Proposal A’s Continuation State-Machine is the only architecture that satisfies the hard constraint of million-node-per-second cloning. By modelling spell resolutions as explicit state machines rather than closures, the entire game state becomes a flat, alloc-free struct amenable to memcpy or memcmp during MCTS tree traversal. Closures capture lexical scope and stack frames, making them opaque to the serializer and forcing expensive heap walks or language runtime introspection that destroys simulation throughput. The explicit yield/resume points solve the 'Ancestral Reminiscence' problem: instead of suspending execution mid-function, the engine writes a small enum (e.g., AwaitingDiscardSelection { cards_drawn: [CardId; 3] }) into the state struct and returns to the MCTS driver. This reifies the continuation as data, not code, allowing the search to branch on choices without capturing thread stacks or lambda heaps. Edge cases like replacement effects and triggers during resolution are handled uniformly: they push frames onto an explicit effect stack that is part of the state struct. Since the stack is contiguous memory (Vec<EffectFrame> in Rust or similar), cloning the state for a new MCTS node is a single allocation or stack copy, whereas closure-based approaches would need to deep-copy activation records and captured environments.

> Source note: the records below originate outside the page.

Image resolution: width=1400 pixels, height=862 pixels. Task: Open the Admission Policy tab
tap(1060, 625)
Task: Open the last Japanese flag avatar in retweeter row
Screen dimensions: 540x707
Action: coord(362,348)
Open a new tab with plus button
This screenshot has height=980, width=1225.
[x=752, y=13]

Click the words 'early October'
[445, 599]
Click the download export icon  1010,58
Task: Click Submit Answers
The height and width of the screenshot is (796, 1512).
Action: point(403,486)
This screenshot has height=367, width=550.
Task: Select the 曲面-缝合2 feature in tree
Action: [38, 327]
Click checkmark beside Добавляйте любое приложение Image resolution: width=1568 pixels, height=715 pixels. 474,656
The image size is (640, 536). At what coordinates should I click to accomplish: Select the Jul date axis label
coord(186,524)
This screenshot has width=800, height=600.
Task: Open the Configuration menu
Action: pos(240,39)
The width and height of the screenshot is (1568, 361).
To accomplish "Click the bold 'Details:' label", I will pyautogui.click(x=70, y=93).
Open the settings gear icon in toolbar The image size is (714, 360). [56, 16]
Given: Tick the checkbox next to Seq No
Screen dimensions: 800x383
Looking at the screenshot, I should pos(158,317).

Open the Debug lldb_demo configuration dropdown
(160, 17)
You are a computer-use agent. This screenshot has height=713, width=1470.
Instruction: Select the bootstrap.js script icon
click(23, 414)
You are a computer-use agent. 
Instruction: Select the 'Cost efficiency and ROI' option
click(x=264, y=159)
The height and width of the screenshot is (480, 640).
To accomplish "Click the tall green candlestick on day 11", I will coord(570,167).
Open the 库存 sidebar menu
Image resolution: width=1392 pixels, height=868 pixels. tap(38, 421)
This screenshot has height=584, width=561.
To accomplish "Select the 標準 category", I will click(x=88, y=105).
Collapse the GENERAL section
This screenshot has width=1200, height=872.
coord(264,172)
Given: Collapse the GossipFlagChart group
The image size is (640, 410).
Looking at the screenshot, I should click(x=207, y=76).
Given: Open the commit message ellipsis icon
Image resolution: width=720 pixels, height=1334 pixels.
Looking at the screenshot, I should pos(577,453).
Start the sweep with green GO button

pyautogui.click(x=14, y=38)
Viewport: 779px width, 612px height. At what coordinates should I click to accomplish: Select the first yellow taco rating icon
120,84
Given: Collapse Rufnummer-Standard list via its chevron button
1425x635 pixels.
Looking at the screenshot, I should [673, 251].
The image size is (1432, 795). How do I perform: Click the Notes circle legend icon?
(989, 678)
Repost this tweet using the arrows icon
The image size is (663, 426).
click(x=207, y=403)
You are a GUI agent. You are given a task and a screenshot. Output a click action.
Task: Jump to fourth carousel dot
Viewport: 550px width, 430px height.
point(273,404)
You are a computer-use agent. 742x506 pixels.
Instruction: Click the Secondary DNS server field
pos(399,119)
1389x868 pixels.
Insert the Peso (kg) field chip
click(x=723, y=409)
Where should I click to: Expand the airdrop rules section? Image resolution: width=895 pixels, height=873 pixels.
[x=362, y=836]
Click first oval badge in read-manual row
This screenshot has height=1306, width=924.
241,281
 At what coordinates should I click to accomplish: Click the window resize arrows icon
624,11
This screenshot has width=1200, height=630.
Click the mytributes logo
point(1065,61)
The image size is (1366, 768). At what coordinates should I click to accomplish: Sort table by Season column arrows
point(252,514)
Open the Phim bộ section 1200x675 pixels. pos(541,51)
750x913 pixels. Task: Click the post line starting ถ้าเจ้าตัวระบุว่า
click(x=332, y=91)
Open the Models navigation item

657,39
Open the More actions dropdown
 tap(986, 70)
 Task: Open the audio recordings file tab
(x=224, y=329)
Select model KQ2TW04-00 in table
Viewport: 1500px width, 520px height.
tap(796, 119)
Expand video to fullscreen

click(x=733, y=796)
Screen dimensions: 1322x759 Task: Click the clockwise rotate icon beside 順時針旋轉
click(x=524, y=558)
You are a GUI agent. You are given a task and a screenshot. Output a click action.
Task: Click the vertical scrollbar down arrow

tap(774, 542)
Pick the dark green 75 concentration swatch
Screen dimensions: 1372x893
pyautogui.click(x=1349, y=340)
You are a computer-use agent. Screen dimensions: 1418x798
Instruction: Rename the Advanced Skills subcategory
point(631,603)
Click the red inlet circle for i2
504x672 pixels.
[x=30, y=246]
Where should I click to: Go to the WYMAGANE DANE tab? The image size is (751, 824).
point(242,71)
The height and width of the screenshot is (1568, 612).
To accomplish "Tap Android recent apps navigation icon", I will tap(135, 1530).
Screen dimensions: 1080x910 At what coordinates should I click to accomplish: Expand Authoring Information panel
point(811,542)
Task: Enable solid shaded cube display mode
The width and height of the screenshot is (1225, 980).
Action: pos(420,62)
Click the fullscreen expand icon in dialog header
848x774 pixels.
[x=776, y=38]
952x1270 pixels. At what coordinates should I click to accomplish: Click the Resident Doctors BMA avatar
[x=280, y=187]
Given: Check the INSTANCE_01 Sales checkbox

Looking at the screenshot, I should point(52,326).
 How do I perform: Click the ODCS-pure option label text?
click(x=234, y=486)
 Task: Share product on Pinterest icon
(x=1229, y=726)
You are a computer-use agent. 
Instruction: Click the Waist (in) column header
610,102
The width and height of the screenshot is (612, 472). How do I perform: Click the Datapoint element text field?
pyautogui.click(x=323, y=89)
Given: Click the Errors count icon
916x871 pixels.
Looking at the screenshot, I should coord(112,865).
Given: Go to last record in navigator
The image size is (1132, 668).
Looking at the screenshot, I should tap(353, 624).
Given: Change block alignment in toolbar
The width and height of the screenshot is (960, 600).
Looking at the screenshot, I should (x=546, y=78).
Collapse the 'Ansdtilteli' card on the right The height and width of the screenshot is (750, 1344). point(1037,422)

The memory footprint is therefore minimal and cache-friendly, whereas Proposal B likely relies on functional continuations or heap-allocated thunks that fragment the heap and explode node size.

Final Summary

The AI Roundtable reached a rare state of absolute technical consensus, with all six models identifying Proposal A as the only viable path for high-performance Monte Carlo Tree Search in a complex rules environment like Magic: The Gathering. The debate centered on the 'million-node-per-second' cloning constraint, where Kimi K2.5 and GPT-5.4 argued that turning spell resolution into serializable data rather than opaque code is the only way to avoid the 'heap-walking' performance death-trap. Even without the full text of Proposal B, the panel—led by the analytical depth of Claude Opus 4.6 and DeepSeek V3.2—dismissed alternative approaches as architecturally incapable of handling MTG's mid-resolution interrupts.

All 6 models agreed on "Proposal A" after discussion

Strongest Arguments

• Proposal A: The reification of resolution logic into a flat, contiguous memory stack (as argued by Kimi K2.5) transforms spell effects into cache-friendly data, enabling million-node-per-second cloning that is impossible with heap-allocated closures.